*EXERCISE PROMPT:* The expected output is every record below, transcribed exactly, with the pictures left out.

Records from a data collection
☆ ☆ ☆ ☆
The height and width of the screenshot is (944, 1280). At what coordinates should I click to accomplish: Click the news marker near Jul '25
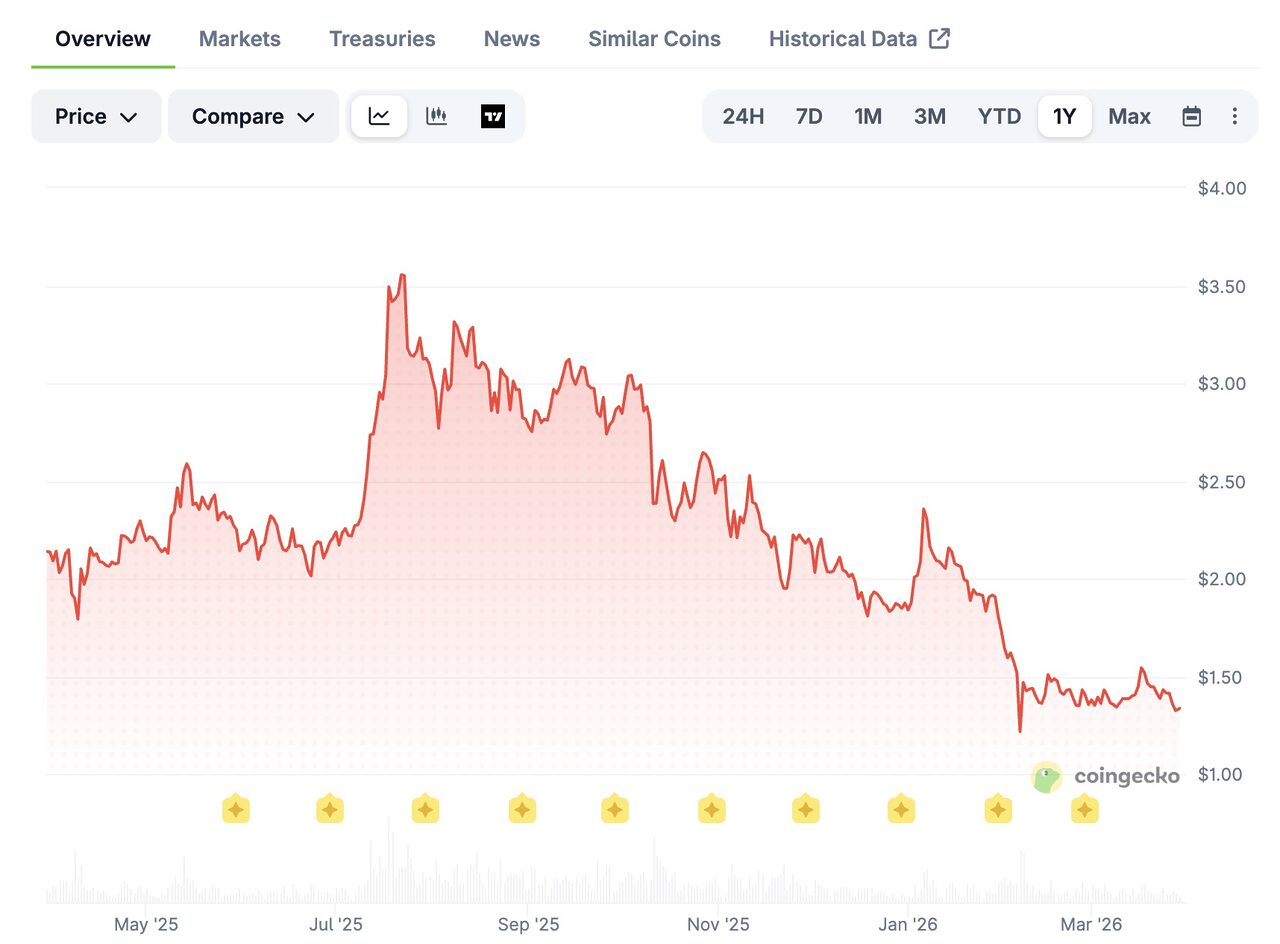(x=330, y=809)
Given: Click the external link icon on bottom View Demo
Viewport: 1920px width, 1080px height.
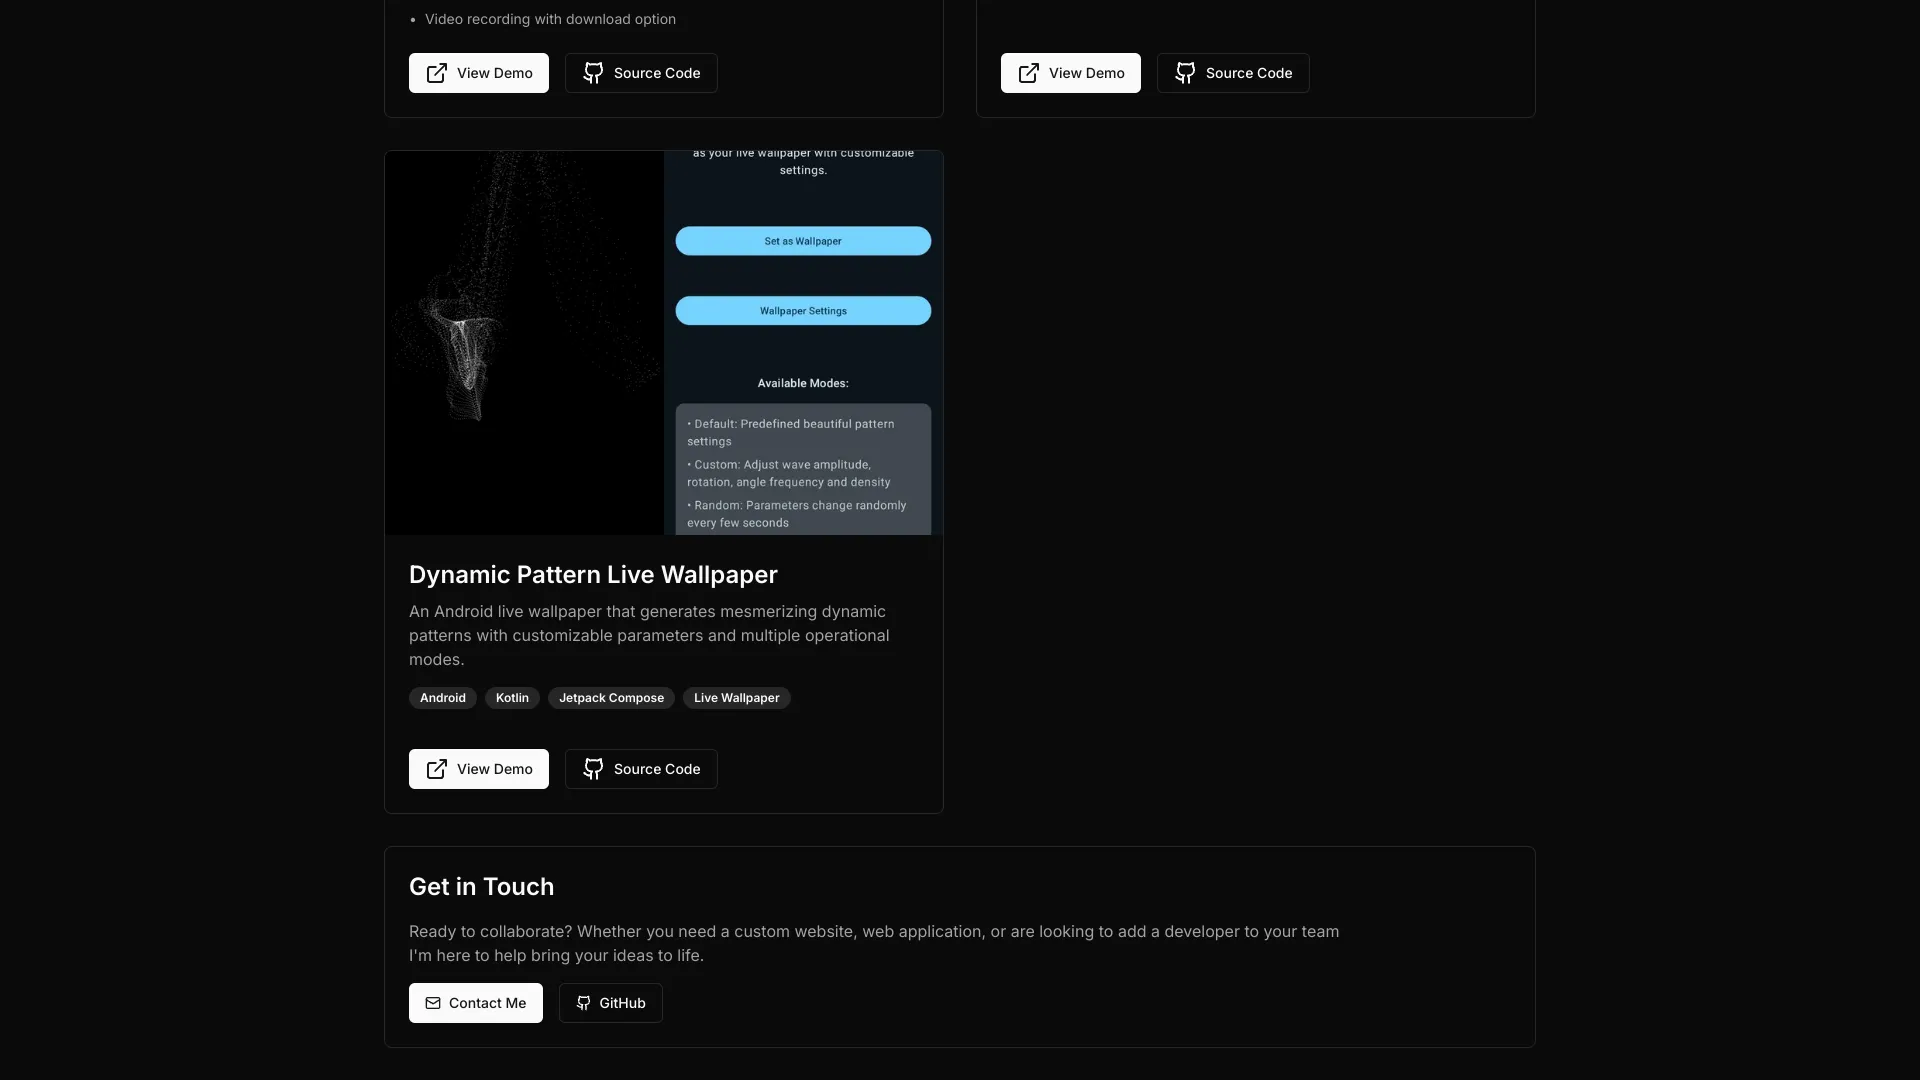Looking at the screenshot, I should [436, 769].
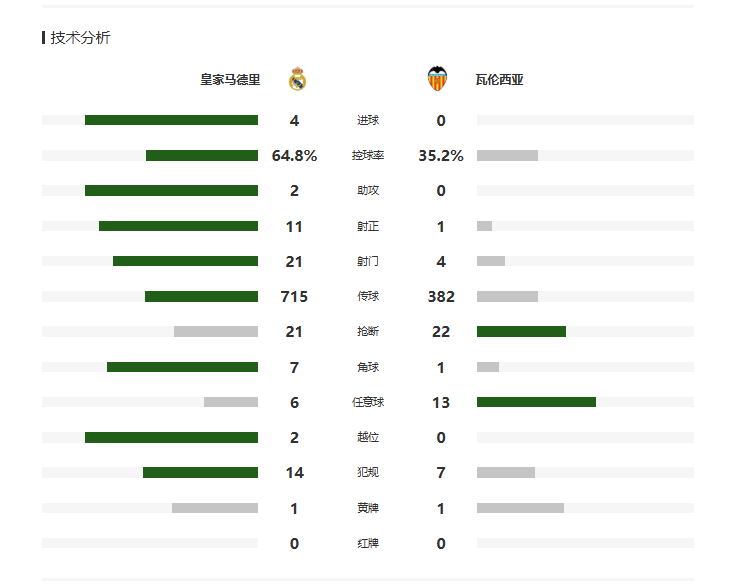Click Valencia's 382 passes figure
731x586 pixels.
(441, 297)
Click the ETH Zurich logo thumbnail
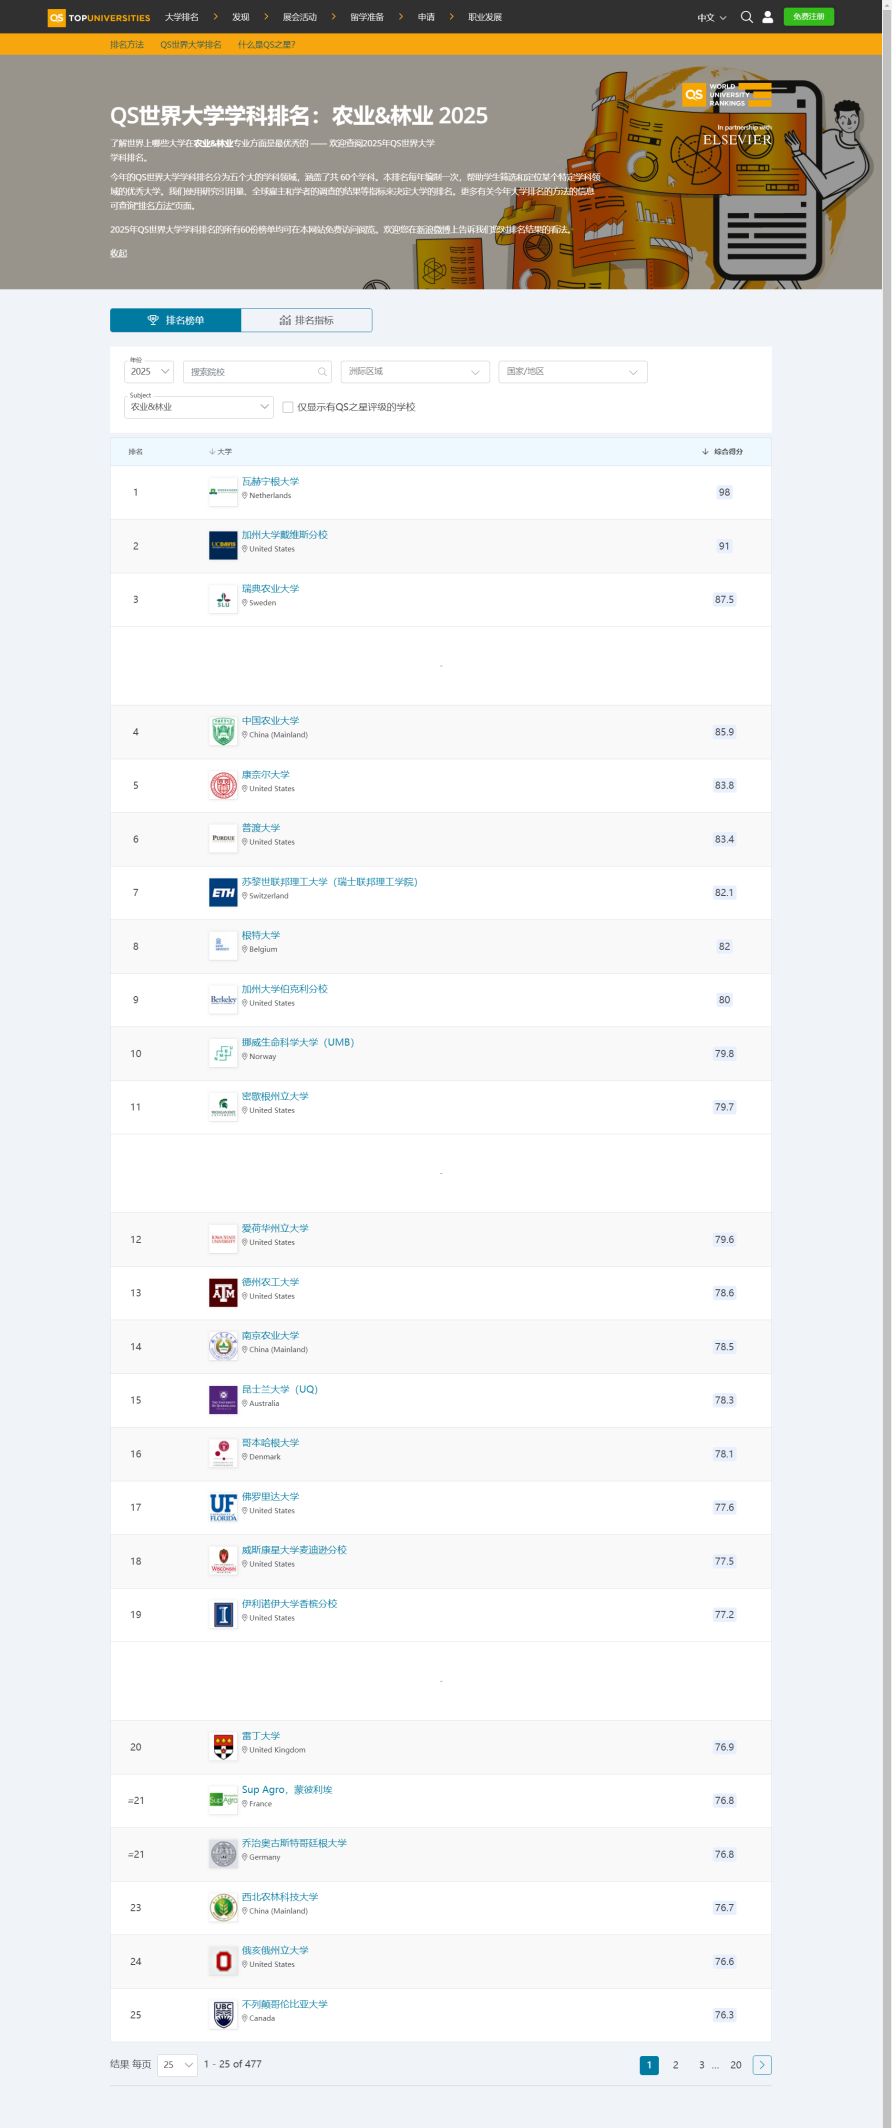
☆ ☆ ☆ ☆
*ANSWER FOR THE TASK:*
The height and width of the screenshot is (944, 1280). At what coordinates should I click to accomplish: Click the news marker near Jul '25
(x=330, y=809)
Given: Click the external link icon on bottom View Demo
Viewport: 1920px width, 1080px height.
Looking at the screenshot, I should [436, 769].
Click Valencia's 382 passes figure
731x586 pixels.
(441, 297)
Click the ETH Zurich logo thumbnail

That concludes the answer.